[Supplied material — start]
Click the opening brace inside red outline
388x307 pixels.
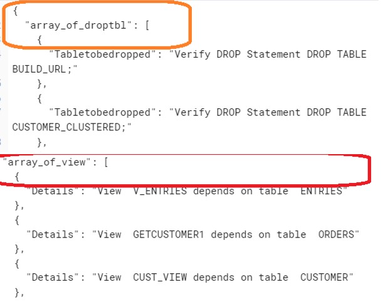(17, 177)
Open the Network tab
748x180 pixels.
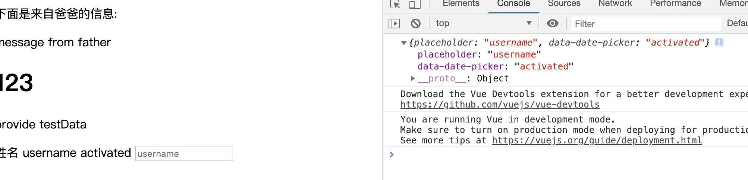click(x=615, y=4)
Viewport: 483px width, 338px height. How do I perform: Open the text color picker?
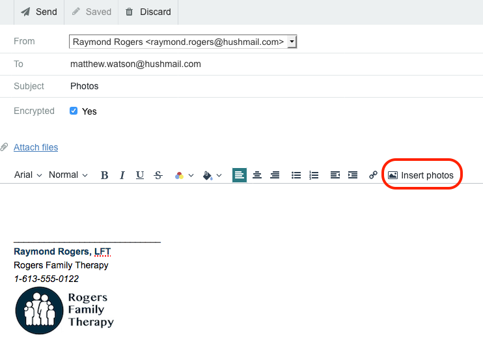click(184, 175)
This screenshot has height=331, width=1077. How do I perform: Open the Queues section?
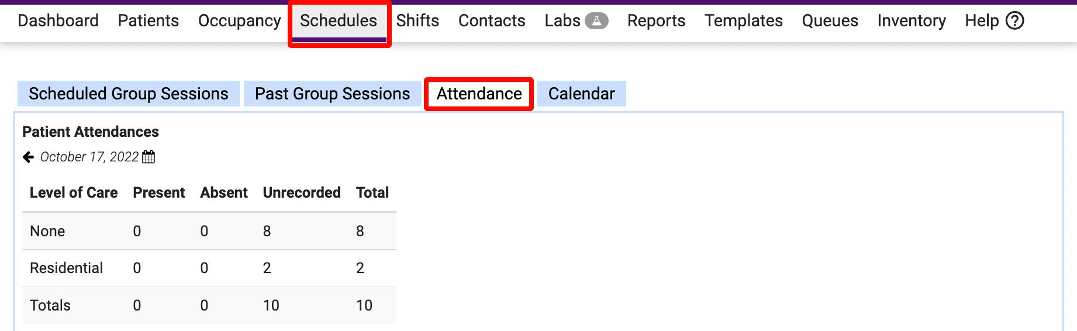point(830,21)
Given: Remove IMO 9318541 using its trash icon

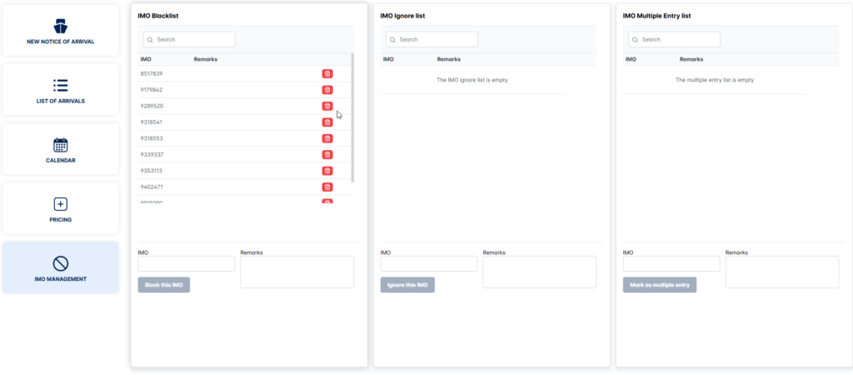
[Supplied material — finish]
## [Aim of the task]
Word for word, restate all of the material, omitting the images.

## [Final answer]
Click the opening brace inside red outline
388x307 pixels.
(17, 177)
Open the Network tab
748x180 pixels.
click(x=615, y=4)
Viewport: 483px width, 338px height. How do I perform: Open the text color picker?
click(184, 175)
This screenshot has height=331, width=1077. How do I perform: Open the Queues section?
point(830,21)
Given: Remove IMO 9318541 using its trash icon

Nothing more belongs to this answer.